(Materials provided begins)
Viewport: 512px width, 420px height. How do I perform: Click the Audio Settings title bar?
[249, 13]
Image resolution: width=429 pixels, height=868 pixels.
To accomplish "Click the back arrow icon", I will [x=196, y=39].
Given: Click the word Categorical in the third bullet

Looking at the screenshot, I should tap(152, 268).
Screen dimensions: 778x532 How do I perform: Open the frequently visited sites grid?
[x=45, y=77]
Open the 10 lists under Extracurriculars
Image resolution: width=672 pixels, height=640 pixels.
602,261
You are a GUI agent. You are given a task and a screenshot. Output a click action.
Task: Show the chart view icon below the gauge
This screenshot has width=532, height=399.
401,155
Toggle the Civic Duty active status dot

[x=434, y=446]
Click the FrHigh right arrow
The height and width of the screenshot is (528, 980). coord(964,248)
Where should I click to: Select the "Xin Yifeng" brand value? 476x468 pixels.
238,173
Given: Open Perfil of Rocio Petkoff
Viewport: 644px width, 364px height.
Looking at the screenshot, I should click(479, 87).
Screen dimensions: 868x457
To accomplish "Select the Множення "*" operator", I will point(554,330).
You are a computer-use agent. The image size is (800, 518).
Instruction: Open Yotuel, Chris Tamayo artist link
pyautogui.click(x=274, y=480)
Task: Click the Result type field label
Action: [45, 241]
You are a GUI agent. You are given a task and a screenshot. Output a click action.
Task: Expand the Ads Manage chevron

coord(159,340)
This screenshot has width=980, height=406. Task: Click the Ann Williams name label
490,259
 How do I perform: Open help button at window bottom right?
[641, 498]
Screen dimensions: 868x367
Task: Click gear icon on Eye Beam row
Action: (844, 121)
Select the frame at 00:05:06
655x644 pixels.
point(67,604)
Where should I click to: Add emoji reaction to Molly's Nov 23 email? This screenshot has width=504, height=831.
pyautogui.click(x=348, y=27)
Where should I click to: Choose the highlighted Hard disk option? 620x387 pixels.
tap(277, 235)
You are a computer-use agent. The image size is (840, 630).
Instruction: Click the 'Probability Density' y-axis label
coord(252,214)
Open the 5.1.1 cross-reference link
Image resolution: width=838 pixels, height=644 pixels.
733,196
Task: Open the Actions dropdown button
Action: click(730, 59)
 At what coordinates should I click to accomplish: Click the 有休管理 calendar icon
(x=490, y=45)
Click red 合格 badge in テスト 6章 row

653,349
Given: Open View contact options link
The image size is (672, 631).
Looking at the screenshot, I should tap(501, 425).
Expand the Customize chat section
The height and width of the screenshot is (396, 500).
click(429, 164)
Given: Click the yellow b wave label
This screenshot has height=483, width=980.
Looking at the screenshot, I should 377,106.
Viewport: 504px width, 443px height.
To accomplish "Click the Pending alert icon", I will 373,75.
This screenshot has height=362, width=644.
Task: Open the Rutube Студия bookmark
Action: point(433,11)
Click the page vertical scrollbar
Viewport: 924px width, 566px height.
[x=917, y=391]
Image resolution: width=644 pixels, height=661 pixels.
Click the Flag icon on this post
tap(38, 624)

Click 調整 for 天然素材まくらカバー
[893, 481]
(Materials provided ends)
# Action item
Repeat verbatim the opening run of entries, ending with the line that contains "Open the 10 lists under Extracurriculars".

# Exercise response
Viewport: 512px width, 420px height. How do I perform: Click the Audio Settings title bar?
[249, 13]
Image resolution: width=429 pixels, height=868 pixels.
To accomplish "Click the back arrow icon", I will [x=196, y=39].
Given: Click the word Categorical in the third bullet

Looking at the screenshot, I should tap(152, 268).
Screen dimensions: 778x532 How do I perform: Open the frequently visited sites grid?
[x=45, y=77]
Open the 10 lists under Extracurriculars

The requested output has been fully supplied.